- Work to complete:
Give the lines again word for word, beginning with the one containing "Where should I" and ending with the last line of the material below.

- Data excerpts:
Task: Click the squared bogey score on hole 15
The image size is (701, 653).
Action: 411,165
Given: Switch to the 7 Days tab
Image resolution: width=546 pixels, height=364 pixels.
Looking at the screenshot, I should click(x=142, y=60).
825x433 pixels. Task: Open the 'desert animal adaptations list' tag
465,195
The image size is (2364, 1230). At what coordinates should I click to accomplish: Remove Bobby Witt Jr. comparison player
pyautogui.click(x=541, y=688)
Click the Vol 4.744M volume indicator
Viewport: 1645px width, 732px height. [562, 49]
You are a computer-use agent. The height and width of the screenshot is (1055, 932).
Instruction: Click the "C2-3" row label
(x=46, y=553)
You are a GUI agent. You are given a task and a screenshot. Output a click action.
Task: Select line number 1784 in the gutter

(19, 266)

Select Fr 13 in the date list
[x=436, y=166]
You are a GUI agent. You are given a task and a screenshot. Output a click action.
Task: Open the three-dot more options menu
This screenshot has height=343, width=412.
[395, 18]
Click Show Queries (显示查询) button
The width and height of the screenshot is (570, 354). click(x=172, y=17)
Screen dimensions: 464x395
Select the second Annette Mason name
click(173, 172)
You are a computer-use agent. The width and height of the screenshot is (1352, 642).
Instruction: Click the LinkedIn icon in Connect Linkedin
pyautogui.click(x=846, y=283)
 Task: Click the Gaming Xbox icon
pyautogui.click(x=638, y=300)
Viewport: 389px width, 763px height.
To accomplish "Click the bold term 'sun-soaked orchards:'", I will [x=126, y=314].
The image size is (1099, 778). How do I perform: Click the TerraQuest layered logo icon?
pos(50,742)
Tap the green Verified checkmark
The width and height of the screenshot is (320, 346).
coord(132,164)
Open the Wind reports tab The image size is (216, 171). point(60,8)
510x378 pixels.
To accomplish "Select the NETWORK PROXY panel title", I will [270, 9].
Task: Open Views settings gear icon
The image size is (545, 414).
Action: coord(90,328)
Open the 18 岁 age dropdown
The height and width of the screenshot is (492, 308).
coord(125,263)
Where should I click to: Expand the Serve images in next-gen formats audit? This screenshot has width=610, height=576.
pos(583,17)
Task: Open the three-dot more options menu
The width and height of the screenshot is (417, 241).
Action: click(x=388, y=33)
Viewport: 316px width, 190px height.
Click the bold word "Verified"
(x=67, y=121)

- Expected output:
Where should I click to: Expand the Serve images in next-gen formats audit? This screenshot has width=610, height=576.
pos(583,17)
Task: Open the three-dot more options menu
The width and height of the screenshot is (417, 241).
Action: click(x=388, y=33)
Viewport: 316px width, 190px height.
Click the bold word "Verified"
(x=67, y=121)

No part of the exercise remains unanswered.